0

I'm trying to scrape a website encoded in UTF-8 using the httr package, but apparently the content function of that package only allows for specifying the encoding if you parse the website as text. Unfortunately, I cannot parse it as text, since I would like to use xpath queries on it afterwards. Here's an example:

library(XML)
library(httr)

page <- GET("http://ec.europa.eu/archives/commission_2004-2009/index_en.htm")
test <- content(page, as = "parsed")
# Get a list of names, many of which contain non-standard characters
xpathSApply(test, "//img", xmlGetAttr, "alt") 

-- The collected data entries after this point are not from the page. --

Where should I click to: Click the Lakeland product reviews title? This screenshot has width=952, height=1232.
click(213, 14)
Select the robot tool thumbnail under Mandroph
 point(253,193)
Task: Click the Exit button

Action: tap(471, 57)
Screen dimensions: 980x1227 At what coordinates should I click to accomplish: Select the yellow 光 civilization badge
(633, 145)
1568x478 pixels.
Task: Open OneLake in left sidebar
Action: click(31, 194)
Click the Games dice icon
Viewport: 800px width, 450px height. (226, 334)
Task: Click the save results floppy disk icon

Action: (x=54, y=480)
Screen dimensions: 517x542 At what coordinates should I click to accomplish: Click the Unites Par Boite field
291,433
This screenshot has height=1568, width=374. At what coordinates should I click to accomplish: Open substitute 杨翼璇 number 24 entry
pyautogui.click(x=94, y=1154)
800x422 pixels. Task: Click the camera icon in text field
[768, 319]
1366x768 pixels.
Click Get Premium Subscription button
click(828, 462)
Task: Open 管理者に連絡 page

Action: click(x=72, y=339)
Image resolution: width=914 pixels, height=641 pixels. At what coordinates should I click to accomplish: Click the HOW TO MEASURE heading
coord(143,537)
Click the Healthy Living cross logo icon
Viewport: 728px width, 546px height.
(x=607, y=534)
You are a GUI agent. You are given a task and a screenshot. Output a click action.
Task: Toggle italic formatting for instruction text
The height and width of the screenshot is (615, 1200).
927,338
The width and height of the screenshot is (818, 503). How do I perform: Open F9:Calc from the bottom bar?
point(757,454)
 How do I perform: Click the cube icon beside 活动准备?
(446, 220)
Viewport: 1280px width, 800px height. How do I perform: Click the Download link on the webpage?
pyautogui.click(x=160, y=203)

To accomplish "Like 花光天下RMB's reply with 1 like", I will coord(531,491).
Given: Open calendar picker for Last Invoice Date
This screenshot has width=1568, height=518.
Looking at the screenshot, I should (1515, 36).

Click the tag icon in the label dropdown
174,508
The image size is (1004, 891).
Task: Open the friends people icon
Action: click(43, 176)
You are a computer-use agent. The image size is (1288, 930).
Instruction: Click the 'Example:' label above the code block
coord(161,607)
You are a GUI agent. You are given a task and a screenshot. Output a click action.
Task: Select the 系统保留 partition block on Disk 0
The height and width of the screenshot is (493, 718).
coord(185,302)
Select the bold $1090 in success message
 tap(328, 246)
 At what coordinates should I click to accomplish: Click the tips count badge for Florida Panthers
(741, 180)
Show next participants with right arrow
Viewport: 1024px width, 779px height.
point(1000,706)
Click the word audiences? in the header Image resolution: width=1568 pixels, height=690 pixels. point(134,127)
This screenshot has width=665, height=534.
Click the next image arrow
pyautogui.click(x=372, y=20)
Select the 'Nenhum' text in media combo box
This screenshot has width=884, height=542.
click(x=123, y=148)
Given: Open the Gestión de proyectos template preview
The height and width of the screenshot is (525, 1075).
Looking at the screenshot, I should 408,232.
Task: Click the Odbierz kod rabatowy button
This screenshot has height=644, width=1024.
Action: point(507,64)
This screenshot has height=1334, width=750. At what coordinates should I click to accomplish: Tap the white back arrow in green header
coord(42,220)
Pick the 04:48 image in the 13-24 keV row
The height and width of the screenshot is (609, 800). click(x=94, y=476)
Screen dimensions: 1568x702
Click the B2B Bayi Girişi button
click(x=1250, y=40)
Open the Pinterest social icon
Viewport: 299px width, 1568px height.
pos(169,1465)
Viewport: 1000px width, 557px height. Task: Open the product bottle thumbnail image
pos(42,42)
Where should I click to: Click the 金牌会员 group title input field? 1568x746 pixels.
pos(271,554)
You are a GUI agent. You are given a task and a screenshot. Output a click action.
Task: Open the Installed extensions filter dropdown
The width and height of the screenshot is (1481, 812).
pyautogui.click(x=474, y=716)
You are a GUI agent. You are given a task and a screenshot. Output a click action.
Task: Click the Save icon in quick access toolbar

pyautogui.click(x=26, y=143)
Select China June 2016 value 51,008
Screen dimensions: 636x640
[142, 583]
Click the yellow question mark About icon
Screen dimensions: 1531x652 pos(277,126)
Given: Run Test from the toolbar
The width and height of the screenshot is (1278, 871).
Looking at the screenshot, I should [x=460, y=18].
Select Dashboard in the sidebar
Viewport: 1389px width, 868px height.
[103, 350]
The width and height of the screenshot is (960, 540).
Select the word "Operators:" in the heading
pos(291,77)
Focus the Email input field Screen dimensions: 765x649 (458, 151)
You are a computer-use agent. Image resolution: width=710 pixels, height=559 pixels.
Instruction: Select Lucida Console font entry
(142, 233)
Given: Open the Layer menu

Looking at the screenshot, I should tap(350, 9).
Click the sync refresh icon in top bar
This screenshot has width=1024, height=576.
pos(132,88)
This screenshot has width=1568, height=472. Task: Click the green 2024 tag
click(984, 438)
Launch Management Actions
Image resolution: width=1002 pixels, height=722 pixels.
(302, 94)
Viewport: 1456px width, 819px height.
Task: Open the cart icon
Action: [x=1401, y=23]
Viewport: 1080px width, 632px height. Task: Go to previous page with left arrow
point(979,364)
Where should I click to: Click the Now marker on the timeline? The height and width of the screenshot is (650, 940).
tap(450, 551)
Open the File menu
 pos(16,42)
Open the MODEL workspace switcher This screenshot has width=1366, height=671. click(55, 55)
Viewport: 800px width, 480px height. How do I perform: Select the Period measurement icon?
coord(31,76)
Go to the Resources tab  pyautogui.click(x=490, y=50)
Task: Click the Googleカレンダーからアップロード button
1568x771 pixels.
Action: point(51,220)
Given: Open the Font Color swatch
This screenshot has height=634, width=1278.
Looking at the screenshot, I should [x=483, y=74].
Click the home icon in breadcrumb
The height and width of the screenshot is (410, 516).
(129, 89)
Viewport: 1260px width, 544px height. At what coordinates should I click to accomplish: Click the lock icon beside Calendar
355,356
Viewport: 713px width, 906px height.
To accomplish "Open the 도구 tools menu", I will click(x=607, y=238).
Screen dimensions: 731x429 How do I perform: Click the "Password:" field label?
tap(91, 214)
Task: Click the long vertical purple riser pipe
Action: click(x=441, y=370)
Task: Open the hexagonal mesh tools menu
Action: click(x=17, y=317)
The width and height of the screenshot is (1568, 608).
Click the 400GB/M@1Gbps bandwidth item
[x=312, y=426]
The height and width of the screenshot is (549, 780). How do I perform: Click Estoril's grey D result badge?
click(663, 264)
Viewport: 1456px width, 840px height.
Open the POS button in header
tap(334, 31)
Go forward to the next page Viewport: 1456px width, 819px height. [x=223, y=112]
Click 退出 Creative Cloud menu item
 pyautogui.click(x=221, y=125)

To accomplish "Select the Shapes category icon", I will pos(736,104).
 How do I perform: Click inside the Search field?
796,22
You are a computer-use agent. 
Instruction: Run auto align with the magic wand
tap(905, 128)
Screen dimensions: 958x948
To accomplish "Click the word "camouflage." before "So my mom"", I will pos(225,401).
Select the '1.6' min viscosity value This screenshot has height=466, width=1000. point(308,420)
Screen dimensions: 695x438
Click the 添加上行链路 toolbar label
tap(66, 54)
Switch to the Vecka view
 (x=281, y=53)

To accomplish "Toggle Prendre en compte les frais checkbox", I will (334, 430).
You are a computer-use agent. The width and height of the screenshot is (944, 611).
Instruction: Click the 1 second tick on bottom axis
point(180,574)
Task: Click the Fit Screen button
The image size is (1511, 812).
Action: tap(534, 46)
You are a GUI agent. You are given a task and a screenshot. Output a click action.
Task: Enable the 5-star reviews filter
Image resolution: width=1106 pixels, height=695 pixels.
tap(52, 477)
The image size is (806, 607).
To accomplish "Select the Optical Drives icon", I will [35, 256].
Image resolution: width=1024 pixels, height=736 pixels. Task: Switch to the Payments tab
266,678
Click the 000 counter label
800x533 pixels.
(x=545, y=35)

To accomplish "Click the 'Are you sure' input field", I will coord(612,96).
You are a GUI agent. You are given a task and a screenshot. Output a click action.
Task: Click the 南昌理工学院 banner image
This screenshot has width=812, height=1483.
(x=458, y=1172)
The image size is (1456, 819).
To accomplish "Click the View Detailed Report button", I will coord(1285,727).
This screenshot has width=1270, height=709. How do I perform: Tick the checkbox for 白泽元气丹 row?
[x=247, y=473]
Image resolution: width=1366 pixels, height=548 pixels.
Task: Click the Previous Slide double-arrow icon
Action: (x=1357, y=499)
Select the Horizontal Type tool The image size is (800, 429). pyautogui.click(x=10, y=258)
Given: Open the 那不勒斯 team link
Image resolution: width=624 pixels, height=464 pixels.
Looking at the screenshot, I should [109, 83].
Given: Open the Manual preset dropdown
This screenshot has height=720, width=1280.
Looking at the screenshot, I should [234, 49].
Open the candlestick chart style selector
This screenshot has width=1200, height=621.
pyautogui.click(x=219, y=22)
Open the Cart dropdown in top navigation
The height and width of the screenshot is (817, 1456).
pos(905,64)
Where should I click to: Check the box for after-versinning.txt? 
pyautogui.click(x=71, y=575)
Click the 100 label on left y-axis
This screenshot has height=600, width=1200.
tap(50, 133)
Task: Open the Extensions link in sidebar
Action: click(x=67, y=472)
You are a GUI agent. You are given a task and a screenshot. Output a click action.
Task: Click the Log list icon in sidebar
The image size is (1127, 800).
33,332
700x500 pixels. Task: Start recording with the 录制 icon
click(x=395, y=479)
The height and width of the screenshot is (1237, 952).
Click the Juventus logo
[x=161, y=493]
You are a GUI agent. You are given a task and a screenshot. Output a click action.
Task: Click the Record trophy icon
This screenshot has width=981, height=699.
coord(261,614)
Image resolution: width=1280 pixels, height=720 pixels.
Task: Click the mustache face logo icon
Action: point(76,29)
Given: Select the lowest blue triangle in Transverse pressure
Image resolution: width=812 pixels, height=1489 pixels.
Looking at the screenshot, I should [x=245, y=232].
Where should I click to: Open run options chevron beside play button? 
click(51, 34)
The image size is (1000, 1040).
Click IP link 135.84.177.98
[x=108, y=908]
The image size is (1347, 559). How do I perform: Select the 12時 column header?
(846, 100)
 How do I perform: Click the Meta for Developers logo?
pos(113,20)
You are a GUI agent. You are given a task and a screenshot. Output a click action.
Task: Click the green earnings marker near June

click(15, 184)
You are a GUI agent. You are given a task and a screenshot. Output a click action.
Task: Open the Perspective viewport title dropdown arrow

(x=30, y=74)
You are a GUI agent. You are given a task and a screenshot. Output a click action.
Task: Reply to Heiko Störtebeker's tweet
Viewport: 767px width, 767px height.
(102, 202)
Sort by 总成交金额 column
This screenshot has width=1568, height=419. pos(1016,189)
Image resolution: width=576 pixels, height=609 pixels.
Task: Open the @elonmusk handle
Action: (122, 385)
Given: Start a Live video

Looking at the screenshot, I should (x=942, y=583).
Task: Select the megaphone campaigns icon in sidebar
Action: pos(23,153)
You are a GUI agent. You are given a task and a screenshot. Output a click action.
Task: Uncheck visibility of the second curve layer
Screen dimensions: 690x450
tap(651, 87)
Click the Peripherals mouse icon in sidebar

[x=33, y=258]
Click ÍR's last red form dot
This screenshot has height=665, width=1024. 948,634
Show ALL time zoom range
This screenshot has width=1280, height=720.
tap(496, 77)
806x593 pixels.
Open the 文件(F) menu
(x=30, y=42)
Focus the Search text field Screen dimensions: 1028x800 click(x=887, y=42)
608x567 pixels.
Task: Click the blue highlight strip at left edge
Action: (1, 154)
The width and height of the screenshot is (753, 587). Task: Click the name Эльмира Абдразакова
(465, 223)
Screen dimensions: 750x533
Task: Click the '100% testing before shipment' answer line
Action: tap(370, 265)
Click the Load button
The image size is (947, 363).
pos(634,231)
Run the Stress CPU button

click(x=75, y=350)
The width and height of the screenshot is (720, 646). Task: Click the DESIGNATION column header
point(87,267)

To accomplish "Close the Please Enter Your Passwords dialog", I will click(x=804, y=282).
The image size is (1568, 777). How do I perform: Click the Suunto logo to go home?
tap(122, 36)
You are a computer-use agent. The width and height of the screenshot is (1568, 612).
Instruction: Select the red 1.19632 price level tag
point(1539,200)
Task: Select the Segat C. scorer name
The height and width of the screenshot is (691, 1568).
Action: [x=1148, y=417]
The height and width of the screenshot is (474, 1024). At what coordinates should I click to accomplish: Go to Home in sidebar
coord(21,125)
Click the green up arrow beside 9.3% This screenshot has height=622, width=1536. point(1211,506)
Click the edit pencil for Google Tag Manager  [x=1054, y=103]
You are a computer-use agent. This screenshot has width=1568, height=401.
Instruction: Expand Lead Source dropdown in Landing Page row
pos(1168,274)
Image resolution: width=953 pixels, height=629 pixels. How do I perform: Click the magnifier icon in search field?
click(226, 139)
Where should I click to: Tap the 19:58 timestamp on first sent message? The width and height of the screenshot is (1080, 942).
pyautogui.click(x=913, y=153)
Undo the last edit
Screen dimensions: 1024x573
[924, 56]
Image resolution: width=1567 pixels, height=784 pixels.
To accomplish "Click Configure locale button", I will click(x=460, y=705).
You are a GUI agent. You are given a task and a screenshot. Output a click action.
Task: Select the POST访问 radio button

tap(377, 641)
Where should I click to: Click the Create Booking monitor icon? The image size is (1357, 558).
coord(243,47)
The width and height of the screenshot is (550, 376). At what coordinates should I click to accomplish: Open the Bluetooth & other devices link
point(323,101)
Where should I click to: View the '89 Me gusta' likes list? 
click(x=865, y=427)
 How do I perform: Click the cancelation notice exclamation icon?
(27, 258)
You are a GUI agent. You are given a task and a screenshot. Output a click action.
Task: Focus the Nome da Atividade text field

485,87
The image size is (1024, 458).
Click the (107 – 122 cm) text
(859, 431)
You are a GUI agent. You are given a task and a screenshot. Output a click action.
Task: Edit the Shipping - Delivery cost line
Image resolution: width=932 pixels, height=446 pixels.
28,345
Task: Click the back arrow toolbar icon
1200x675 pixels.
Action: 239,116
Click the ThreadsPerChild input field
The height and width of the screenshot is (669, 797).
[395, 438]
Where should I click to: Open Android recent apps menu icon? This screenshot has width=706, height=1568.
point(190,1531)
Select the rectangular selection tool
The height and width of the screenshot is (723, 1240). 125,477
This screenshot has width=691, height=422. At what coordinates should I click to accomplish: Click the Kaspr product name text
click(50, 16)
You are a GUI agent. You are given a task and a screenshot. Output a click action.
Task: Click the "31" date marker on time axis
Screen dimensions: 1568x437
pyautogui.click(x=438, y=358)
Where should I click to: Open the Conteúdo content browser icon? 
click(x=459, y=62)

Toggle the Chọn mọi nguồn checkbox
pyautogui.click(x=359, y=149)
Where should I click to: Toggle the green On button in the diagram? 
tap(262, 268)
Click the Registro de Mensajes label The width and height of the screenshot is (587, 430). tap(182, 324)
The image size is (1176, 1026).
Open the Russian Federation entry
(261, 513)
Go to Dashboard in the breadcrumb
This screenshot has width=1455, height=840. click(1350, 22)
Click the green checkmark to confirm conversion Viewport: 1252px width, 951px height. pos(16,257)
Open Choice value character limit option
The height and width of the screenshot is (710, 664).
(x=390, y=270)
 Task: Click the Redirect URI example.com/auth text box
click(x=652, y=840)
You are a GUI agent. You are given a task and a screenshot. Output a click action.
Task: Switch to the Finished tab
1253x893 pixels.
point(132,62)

# This gives the correct encoding, but outputs a character vector, 
# on which I cannot use xpath queries
test <- content(page, as = "text", encoding = "utf-8")

Update:

# htmlParse returns a parsed document, but the non-standard characters are 
# not properly encoded, i.e. the result is the same whether or not I specify the 
# "encoding" argument
test <- htmlParse(page, encoding = "UTF-8")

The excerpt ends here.